- _TASK_: Consider the listing below. Extract exactly the lines from the line containing "Task: Open the Good-Till-Canceled dropdown" to the line containing "Image resolution: width=419", both included.

- _EXTRACTED ENTRIES_:
···
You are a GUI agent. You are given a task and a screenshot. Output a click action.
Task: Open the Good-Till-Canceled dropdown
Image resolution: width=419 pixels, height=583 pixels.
···
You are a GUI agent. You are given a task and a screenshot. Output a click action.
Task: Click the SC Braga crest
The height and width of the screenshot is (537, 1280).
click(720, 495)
···
- _OUTPUT_:
Task: Open the Good-Till-Canceled dropdown
Image resolution: width=419 pixels, height=583 pixels.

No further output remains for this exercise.